Wildfires crept closer Wednesday while evacuees continued to arrive in Alberta, recounting stories of roads on fire and homes melted to their metal frames.

“A network of fuel breaks, sprinklers and other protective measures are being put in place by the city of Yellowknife and our team,” stated the N.W.T. government in a fire update posted online Wednesday.

The N.W.T. is grappling with more than 200 wildfires that have already burned an area four times the size of Prince Edward Island.

Westwick said eight communities have evacuated, representing 15 per cent — or nearly 6,800 people — of the territory’s population.

“The human toll of this wildfire season can’t be overestimated,” he said.

The territorial government declared a state of emergency late Tuesday, allowing it to access resources to combat what it’s calling an unprecedented wildfire season.

Many highways have been closed and the territory has had what officials called the largest airlift in its history. Canadian Forces personnel are helping firefighters and have flown evacuees out on Hercules aircraft.

In St. Albert, Alta., on Edmonton’s outskirts, Tanisha Edison arrived at a fire evacuation centre after a 19-hour drive from her home in Hay River.

Edison, who is days away from giving birth, said the trek took her through the hamlet of Enterprise, home to about 100 people.

“The town was gone pretty much,” Edison said. “No buildings left. It was just metal frames melting.

“You couldn’t even read the signs because … when the fire blew through there, they were all melted.

“Trees were like ashes. Everything was like ashes and on fire.”

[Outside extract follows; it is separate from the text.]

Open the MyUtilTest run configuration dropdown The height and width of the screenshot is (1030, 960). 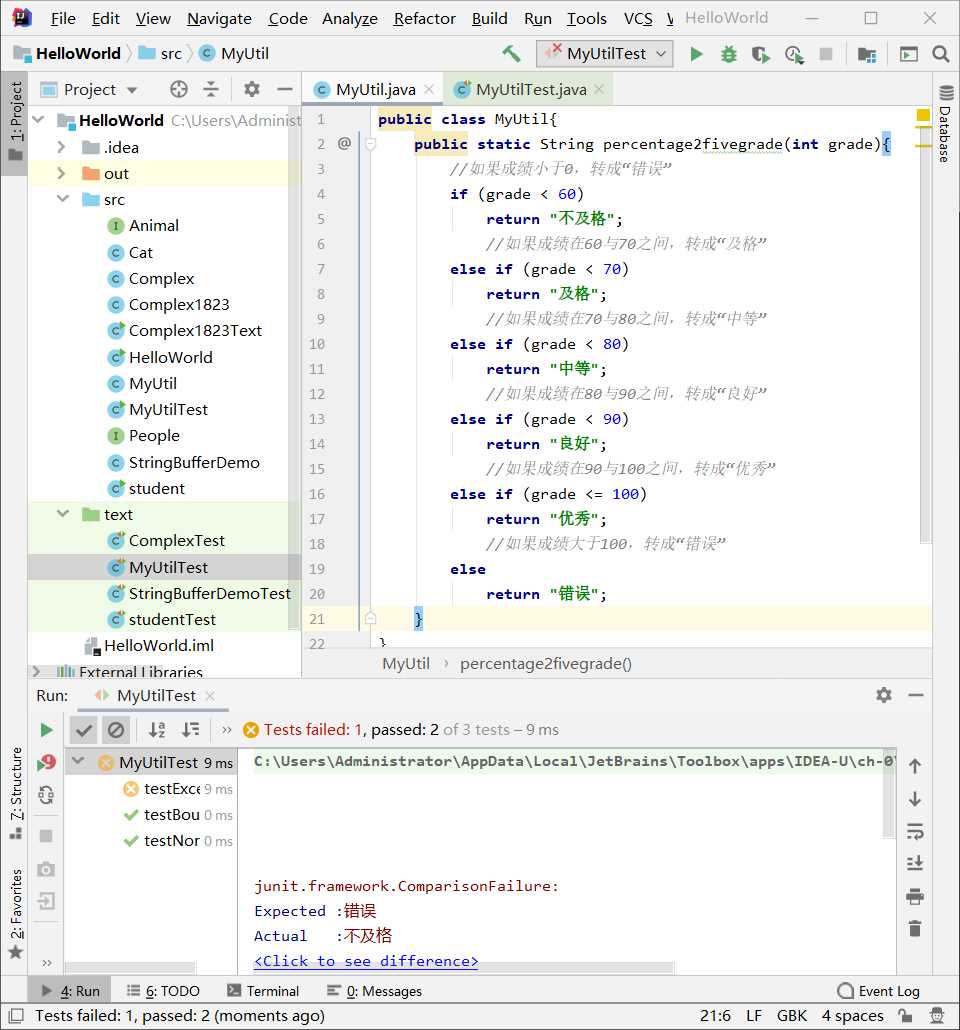click(605, 54)
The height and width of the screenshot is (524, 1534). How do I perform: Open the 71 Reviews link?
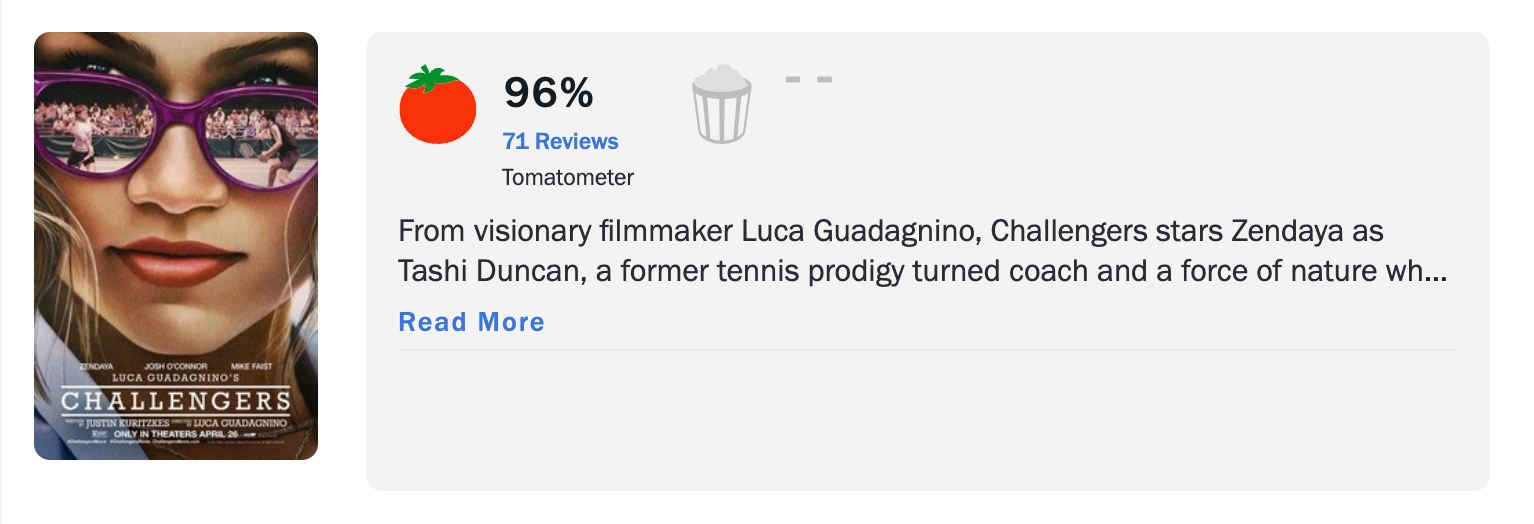coord(560,141)
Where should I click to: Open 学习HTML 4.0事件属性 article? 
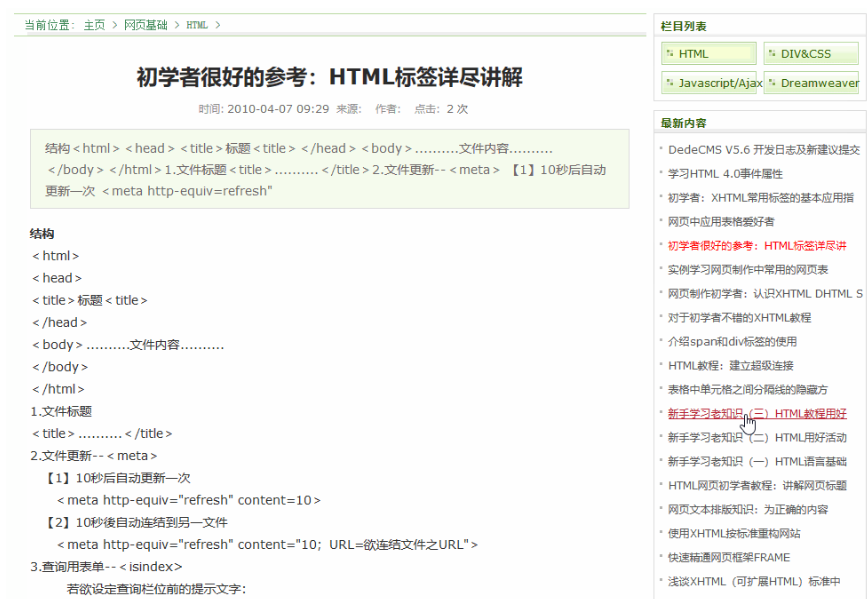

About 80 per cent of Enterprise, including homes and businesses, was destroyed but everyone made it out alive, said Blair Porter, the community’s senior administrative officer.

“Just a couple days ago, it was a thriving community … now it’s all gone. It’s pretty devastating.”

Evacuee Yvette Bruneau of Hay River said she was dodging flames on the road and driving blind through the smoke trying to get to safety.

“We couldn’t see the road, zero visibility,” Bruneau said.

“The only way I knew I was on the road (is) my car would start tilting (into the ditch).”

She said when she later got out of the car, it had been torched on one side.

“I phoned my son and I said, ‘Well, if I don’t make it out, I love you.’ He said, ‘Mom, I love you, too.'”

She then told him: “Do not come after me. You will not make it.”

There have been no reports of injuries or fatalities due to the wildfires.

Prime Minister Justin Trudeau and Northwest Territories Premier Caroline Cochrane spoke Wednesday, agreeing to remain in close contact as the wildfire situation develops.

“The prime minister reaffirmed the Government of Canada’s commitment to provide ongoing assistance to the territory and affected communities,” a readout from Trudeau’s office said.

In Yellowknife, RCMP told staff in an email Tuesday that non-essential employees and members’ families should consider evacuating.

Spokesman Cpl. Matt Halstead said Wednesday that the email was a precautionary measure.

“The reality for myself and the other members here is that if an evacuation order is given, we don’t get to go home and attend to our families,” Halstead said in an email.

“Our focus will be on the people in the city and supporting the tasks related to the evacuation. Allowing us to square away our families now, whether that’s having them leave or hunker down, will keep us from worrying as our duties continue.”

RCMP have also said that they were dealing with fires from within the city. Officers had made arrests and were looking for suspects in two separate arsons on Tuesday night.

One fire was spotted at Fred Henne Territorial Park, near the airport, and was quickly extinguished by an area resident. Four girls are also accused of trying to light a fire in a green space in an east-end neighbourhood. Police seized aerosol cans and lighters.

“It is completely beyond understanding that in the face of everything going on in the territory and the threat approaching our city, that people would actively attempt to start fires and endanger our community members,” Halstead said in a news release.